Now there is a growing issue concerning the cost, affordability, and general insurability of many locations due to increasing climate risk hazards. Exponentially rising insurance costs reflect a crisis unfolding across the US – along both coasts and through the Midwest.

If insurers are to stay viable, they’ll need to make some changes.

Natural disasters are becoming more expensive  — not only because extreme storms are intensifying them but also because of human factors. One of the latter is that more and more people have been moving into areas with higher climate risk impacts. And the impacts of climate pollution are profound: sea level rise, severe heat waves, drought, extreme rainfall, even more powerful storms.
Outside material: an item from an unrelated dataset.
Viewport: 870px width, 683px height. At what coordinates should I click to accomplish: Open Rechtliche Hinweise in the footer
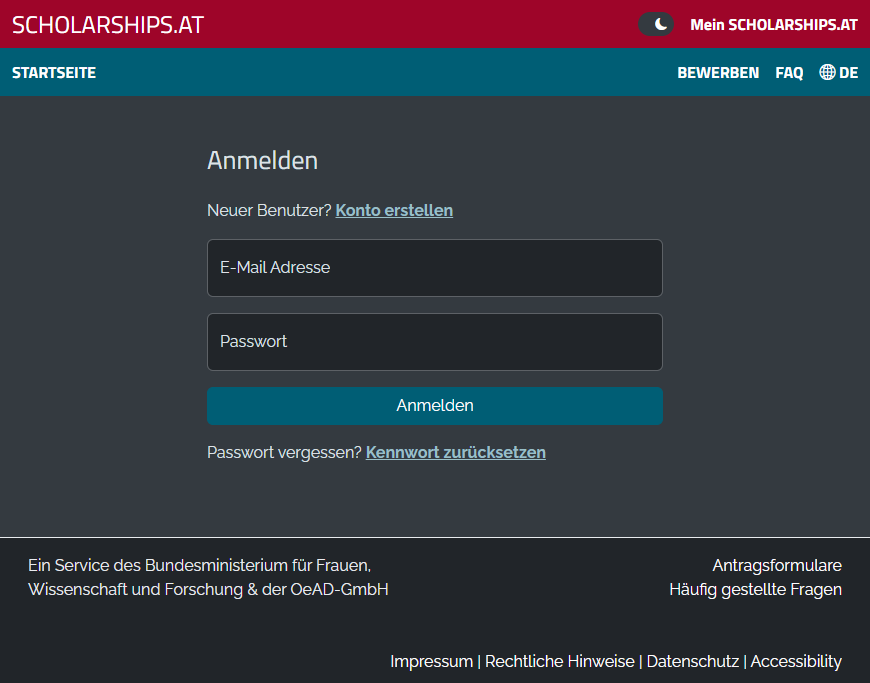(x=559, y=661)
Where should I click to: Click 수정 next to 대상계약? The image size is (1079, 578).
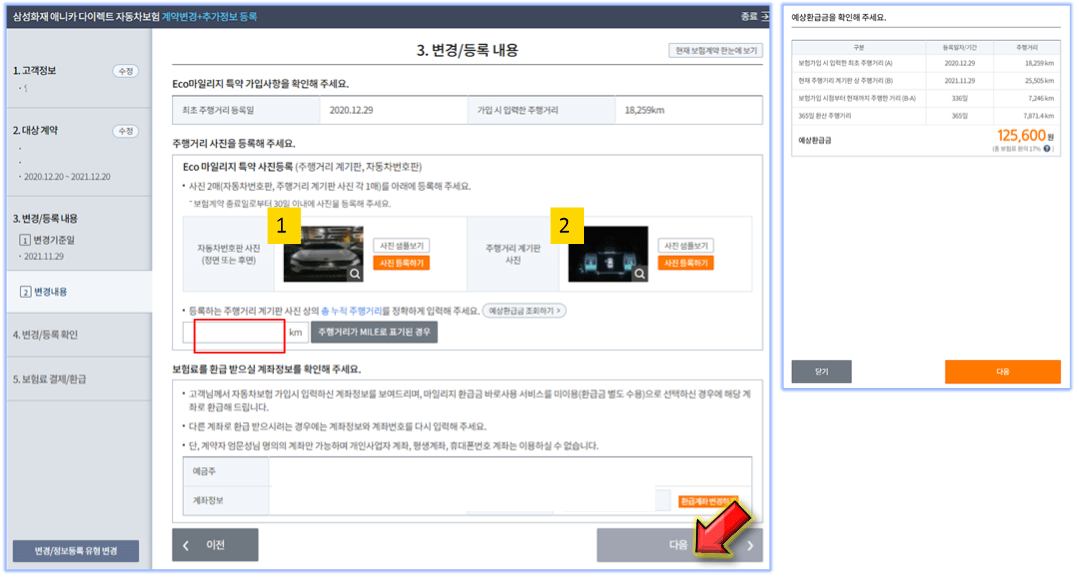[126, 132]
There are over 12 million properties that are at significant risk of flooding yet are outside of the FEMA Special Flood Hazard Area (SFHA). A recent PEW Research Center survey found that 61% of respondents in coastal Florida and 60% of those in southern California believed their own community will be a worse place to live in the next 30 years due to the effects of climate change.

Florida’s Insurability Dilemma

Many areas have been hit hard by the insurance crisis, but Florida homeowners have been particularly impacted. As retirees envisioned their golden years spent in a warm and sunny coastal climate, never did they imagine that the insurance market that protected their hard-earned assets would be in crisis. But that’s now the case, with insurance companies leaving the state, going out of business, or choosing not to renew policies in high-risk areas.

Policyholders often have only 30 days to get new coverage when a policy is canceled, and some can only get coverage with Citizens, the insurer of last resort for windstorm insurance. Citizens has become the largest insurer in the state, with Policies in Force growing by 168% between 2016 and 2023 to over 1.3 million, and the average premium growing by 61% from about $2,000 to about $3,300.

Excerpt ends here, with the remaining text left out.